Холокост на экране: кто первый?

Jeremy Hicks

First Films of the Holocaust: Soviet Cinema and the Genocide of the Jews, 1938–1946.

Pittsburgh, PA: University of Pittsburgh Press 2012. — ix+300 pp.

Невероятно, но факт: на Западе первыми фильмами о Катастрофе европейского еврейства зачастую считаются снятые в 1945 году документальные ленты о нацистских концлагерях в Бельгии и Германии, освобожденных американскими и британскими союзными войсками (см., например, https://archive.org/details/gov.archives.arc.43452). Книга лондонского русиста Джереми Хикса, предназначенная в первую очередь для западного читателя, восстанавливает приоритет советских кинематографистов, причем не только в жанре кинодокументалистики, но и в игровом кино. С помощью архивных материалов и труднодоступной периодики Хикс детально и вдумчиво анализирует структуру и рецепцию таких фильмов, как «Профессор Мамлок» (1938), «Союзкиножурналы» за 1941–1942 годы, «Бесценная голова» (часть «Боевого киносборника» № 10 за 1942 год), «Майданек: Кинодокументы о чудовищных злодеяниях немцев в лагере уничтожения на Майданеке в городе Люблин» (1944), «Кинодокументы о чудовищных преступлениях германского правительства в Освенциме» (1945), «Непокоренные» (1945) и «Суд народов» (1946).

Как выясняется, у советских фильмов предвоенного и военного периода есть тенденция к обозначению еврейской идентичности жертв нацизма тогда, когда речь идет о загранице (Германия в «Мамлоке» Г. Раппапорта и А. Минкина, оккупированная Гитлером Польша в «Бесценной голове» Б. Барнета), и к затушевыванию этой идентичности, если описывается преследование евреев фашистами на территории СССР. На экране принадлежность отдельных лиц к еврейству обычно обозначается с помощью надписи «Jude» или изображения звезды Давида на одежде или нарукавных повязках. Соответственно, в случаях, когда идентификация тех или иных лиц как евреев почему-либо должна замалчиваться или, по крайней мере, не акцентироваться, достаточно не снимать или вырезать те кадры, которые позволили бы установить еврейское происхождение по предметам гардероба. Так, демонстрируя жертв нацистских расстрелов в сюжете об освобождении г. Барвенково Харьковской области, «Союзкиножурнал» № 27 от 30 марта 1942 года исключил операторские ракурсы, запечатлевшие шестиконечные звезды на одежде расстрелянных (ракурсы эти, однако, сохранились в Российском государственном архиве кинофотодокументов и частично воспроизведены в книге Хикса).

Подобная практика репрезентации на экране «евреев-призраков», как их называет Хикс, применялась достаточно последовательно. Одно из немногих исключений — художественный фильм М. Донского «Непокоренные» по одноименной повести Б. Горбатова, посвященной немецкой оккупации Донбасса. В книге Горбатова массовой казни местных евреев посвящена лишь одна фраза. Донской же средствами кино реконструирует многотысячный расстрел евреев в киевском Бабьем Яре (хотя прямо место расстрела в фильме и не названо). Это центральная сцена картины. О том, что казнят евреев, можно, в частности, догадаться по появлению в кадре доктора по имени Арон Давидович, который в предшествующих эпизодах носил нарукавник с шестиконечной звездой (доктор есть и в повести Горбатова, но в фильме функция этого персонажа гораздо значительнее). Небезынтересно, что в июне 1945 года после просмотра «Непокоренных» худсоветом при Комитете по делам кинематографии Донской был раскритикован — за отступления от литературного первоисточника и натурализм.

:::

ТЕКУЩЕЕ ЗАДАНИЕ 1:
Ответьте по отрывку о первых фильмах о Холокосте:
(a) Какие фильмы на Западе зачастую считаются первыми фильмами о Катастрофе европейского еврейства?
(b) С помощью чего на экране обычно обозначается принадлежность отдельных лиц к еврейству?
(c) За что был раскритикован Донской в июне 1945 года после просмотра «Непокоренных» худсоветом?

ДАННЫЕ ДЛЯ ЗАДАНИЯ:
:::

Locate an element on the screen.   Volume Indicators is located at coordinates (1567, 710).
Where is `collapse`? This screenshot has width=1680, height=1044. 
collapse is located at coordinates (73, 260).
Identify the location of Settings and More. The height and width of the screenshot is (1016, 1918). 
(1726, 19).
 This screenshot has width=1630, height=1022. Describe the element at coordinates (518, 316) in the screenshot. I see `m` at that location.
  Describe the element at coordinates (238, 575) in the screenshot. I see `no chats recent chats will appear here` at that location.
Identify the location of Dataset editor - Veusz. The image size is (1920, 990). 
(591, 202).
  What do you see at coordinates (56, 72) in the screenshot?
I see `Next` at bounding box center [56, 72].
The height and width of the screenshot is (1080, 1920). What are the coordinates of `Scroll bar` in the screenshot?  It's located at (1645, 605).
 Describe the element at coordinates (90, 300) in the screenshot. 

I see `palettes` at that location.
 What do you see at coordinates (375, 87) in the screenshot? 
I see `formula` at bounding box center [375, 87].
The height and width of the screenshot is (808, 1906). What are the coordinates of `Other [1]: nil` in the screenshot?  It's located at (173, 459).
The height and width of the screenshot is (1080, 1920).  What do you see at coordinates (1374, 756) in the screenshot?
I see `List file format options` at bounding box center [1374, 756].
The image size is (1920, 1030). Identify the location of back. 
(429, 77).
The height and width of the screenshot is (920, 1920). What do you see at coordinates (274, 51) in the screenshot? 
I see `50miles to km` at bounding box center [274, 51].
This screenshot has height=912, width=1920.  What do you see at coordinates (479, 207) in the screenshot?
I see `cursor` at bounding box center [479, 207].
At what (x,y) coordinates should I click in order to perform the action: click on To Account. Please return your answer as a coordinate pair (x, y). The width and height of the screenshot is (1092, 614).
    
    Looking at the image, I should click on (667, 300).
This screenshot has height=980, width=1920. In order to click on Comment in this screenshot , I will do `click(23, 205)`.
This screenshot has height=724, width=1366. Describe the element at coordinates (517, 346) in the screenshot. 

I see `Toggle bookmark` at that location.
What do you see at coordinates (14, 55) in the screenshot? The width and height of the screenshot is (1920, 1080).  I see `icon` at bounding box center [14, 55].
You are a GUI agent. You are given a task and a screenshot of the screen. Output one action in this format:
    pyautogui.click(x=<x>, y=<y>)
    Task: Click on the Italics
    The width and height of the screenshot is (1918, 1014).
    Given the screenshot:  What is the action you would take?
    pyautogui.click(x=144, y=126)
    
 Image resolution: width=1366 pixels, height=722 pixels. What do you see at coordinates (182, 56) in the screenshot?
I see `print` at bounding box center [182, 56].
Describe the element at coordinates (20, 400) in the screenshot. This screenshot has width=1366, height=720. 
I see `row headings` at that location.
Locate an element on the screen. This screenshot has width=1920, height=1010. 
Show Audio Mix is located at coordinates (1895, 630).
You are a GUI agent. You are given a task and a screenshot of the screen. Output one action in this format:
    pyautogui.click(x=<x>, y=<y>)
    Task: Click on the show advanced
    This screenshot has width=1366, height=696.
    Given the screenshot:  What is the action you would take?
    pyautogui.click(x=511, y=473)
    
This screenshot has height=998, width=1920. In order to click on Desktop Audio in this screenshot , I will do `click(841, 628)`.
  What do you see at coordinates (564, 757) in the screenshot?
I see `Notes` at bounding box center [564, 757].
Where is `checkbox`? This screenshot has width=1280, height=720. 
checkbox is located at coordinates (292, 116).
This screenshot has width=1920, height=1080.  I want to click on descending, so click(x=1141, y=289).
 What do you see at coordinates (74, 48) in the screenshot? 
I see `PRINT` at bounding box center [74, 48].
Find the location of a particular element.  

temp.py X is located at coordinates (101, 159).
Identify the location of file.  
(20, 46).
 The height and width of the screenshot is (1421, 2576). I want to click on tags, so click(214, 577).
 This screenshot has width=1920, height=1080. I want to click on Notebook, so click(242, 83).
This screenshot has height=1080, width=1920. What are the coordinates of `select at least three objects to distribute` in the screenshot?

:::

ТЕКУЩЕЕ ЗАДАНИЕ 2:
Оформите в виде таблицы Markdown часть записей от их начала до строки с «Describe the element at coordinates (238, 575)» включительно. Пустые строки не включайте. В столбце «№» укажите номер строки, а в столбце «Содержание» приведите саму строку.

ОТВЕТ 1:
(a) Документальные ленты 1945 года о нацистских концлагерях в Бельгии и Германии, которые освободили американские и британские союзные войска.
(b) С помощью надписи «Jude» или изображения звезды Давида на одежде или нарукавных повязках.
(c) За отступления от литературного первоисточника и за натурализм.

ОТВЕТ 2:
| № | Содержание |
|---|---|
| 1 | Locate an element on the screen.   Volume Indicators is located at coordinates (1567, 710). |
| 2 | Where is `collapse`? This screenshot has width=1680, height=1044.  |
| 3 | collapse is located at coordinates (73, 260). |
| 4 | Identify the location of Settings and More. The height and width of the screenshot is (1016, 1918).  |
| 5 | (1726, 19). |
| 6 |  This screenshot has width=1630, height=1022. Describe the element at coordinates (518, 316) in the screenshot. I see `m` at that location. |
| 7 |   Describe the element at coordinates (238, 575) in the screenshot. I see `no chats recent chats will appear here` at that location. |